If you aren’t familiar with the name, a new exhibition opening at Northwestern University’s Block Museum is exploring Musa’s legacy as part of a new exhibition called “Caravans of Gold, Fragments in Time: Art, Culture and Exchange Across Medieval Saharan Africa.” As Stephanie Pappas at LiveScience reports, the show details the impact of Saharan trade routes throughout the medieval world, and illustrates how—contrary to the view of West Africa propagated during and after the slave trade—West Africa and the Sahara were home to strong, vibrant, wealthy and artistic cultures during that time.
“The legacy of medieval trans-Saharan exchange has largely been omitted from Western historical narratives and art histories, and certainly from the way that Africa is presented in art museums,” Kathleen Bickford Berzock, associate director of curatorial affairs at the Block, says in a press release.
“Caravans of Gold,” which has been eight years in the making, pushes back against misconceptions, and demonstrates Africa’s “pivotal role” in world history through 250 artworks and fragments from West African nations, including Mali, Morocco and Niger.
One of these items is a reproduction of the Catalan Atlas, produced on the island of Majorca around 1375, which includes pages depicting the vast trade routes near and through the Sahara.

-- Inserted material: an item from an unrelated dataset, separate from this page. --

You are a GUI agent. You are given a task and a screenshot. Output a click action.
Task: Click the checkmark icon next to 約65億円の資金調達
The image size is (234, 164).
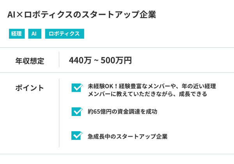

At the center of it is an illustration of Mansa Musa.
The 14th-century king, as Thad Morgan details for History.com, took power at a time when the Mali Empire was already a source of much of the natural resources, such as gold and salt, used by Europe, Africa and the Middle East. But under Musa’s rule, the empire’s territory, influence and wealth increased even more. Eventually, under his rule, the Mali Empire enveloped present-day Mali, Senegal, Gambia, Guinea, Niger, Nigeria, Chad and Mauritania.

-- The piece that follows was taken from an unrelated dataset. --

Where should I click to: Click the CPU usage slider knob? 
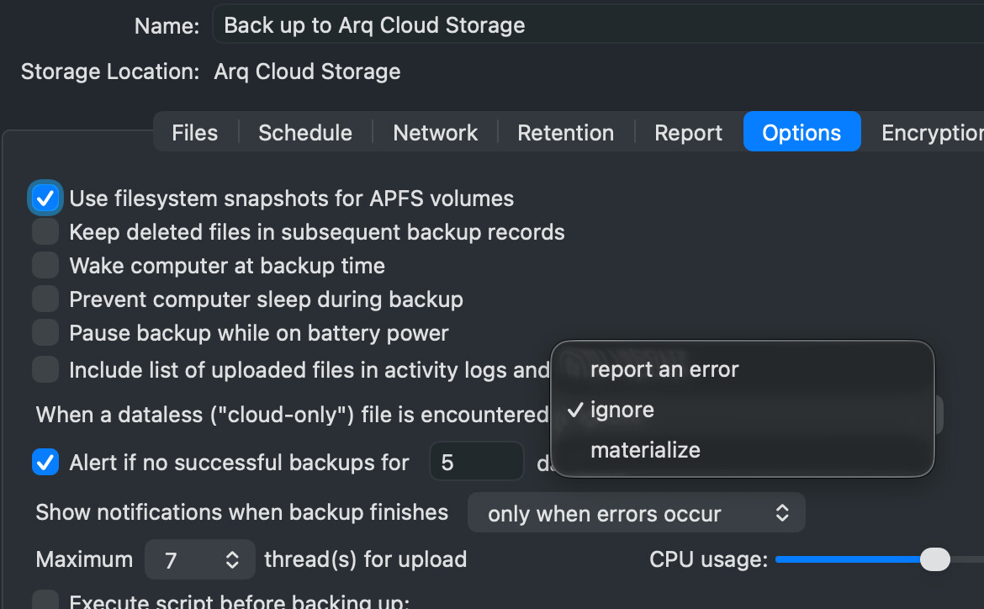934,559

Despite his vast wealth, the wider world did not know much about Musa until the devout Muslim pilgrimaged to Mecca in 1324. He didn’t exactly travel lightly; for The Chicago Tribune, Steve Johnson reports that in the introduction to “Caravans of Gold,” it details that Musa took "8,000 courtiers, 12,000 slaves, and 100 camels each carrying 300 pounds of gold” with him on the journey.
When Musa passed through Egypt, so much gold flowed, according to Morgan that it actually devalued the metal and led to a currency crisis that took Egypt 12 years to dig itself out of.

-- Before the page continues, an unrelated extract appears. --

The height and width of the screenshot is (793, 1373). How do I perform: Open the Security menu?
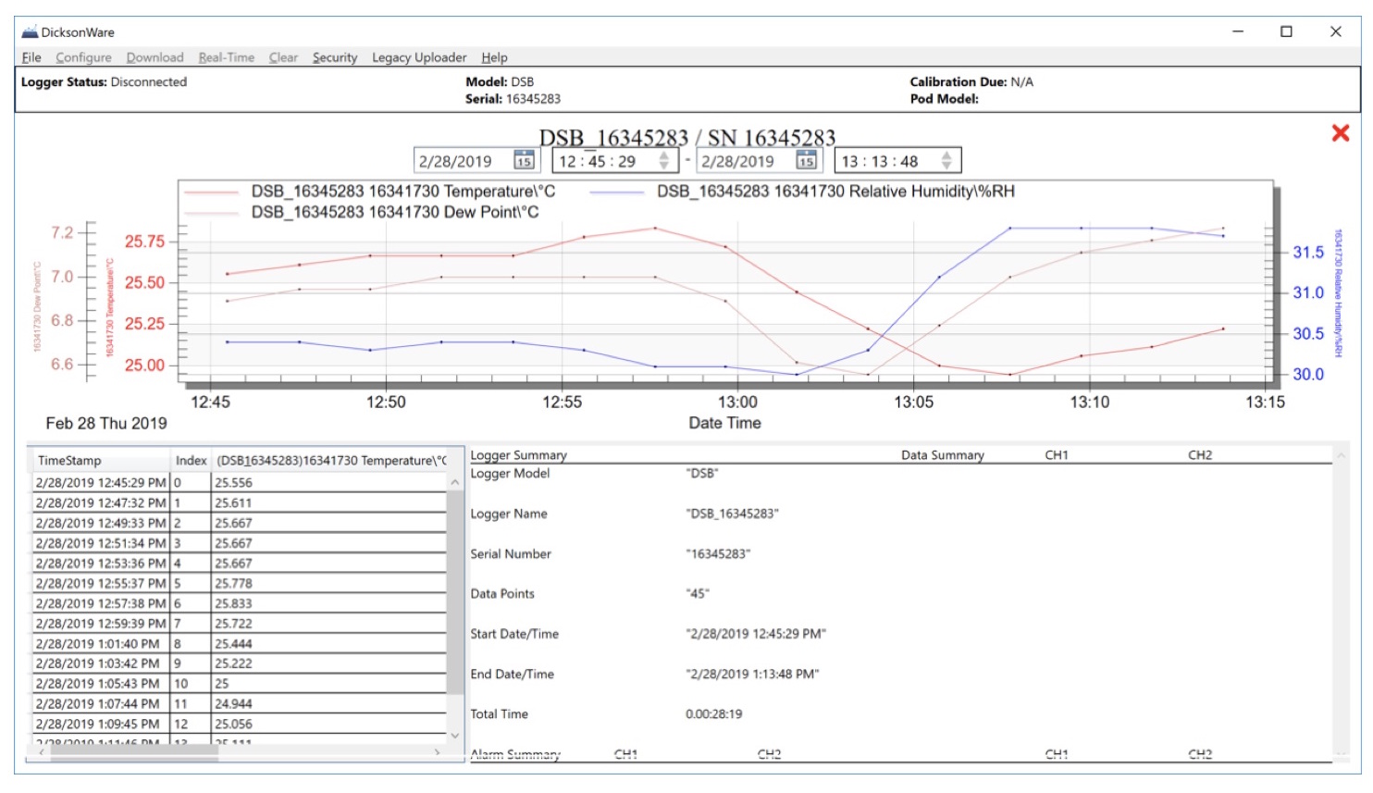tap(334, 57)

There’s probably no accurate way to estimate just how rich Musa was in modern terms. In 2015, the late Richard Ware of Ferrum College in Virginia told Jacob Davidson at Money that people had trouble even describing Musa’s wealth. “This is the richest guy anyone has ever seen, that’s the point,” Ware said. “They’re trying to find words to explain that. There are pictures of him holding a scepter of gold on a throne of gold holding a cup of gold with a golden crown on his head. Imagine as much gold as you think a human being could possess and double it, that’s what all the accounts are trying to communicate.”
And gold was what made West Africa indispensable to the rest of the world during the Middle Ages. Berzock tells Johnson she wants the Block exhibition to demonstrate “Africa’s role as a kind of fulcrum in that interconnectedness.”
“It’s because of the gold resources and the importance of gold in economies of that period of time,” she continues, “That is the impetus for this trade to really expand. But along with that comes a lot of other things: People move and ideas move and other types of materials move. And what the exhibition does is it traces all of those things, and you begin to see how these networks really extend across a very vast area.”
The story of Musa—and that fact that many people outside West Africa have never heard of him—shows just how much the history of the region and its artifacts have been buried over time. “Why didn't we understand,” Lisa Graziose Corrin, director of the Block Museum asks, “how important Africa was to that period where, you know, the greatest and purest gold reserves in the world sat in Mali and in the hands of the emperor of Mali?”
The exhibition continues at the Block until July 21 before moving to Toronto’s Aga Khan Museum in September and the Smithsonian’s National Museum of African Art in April 2020.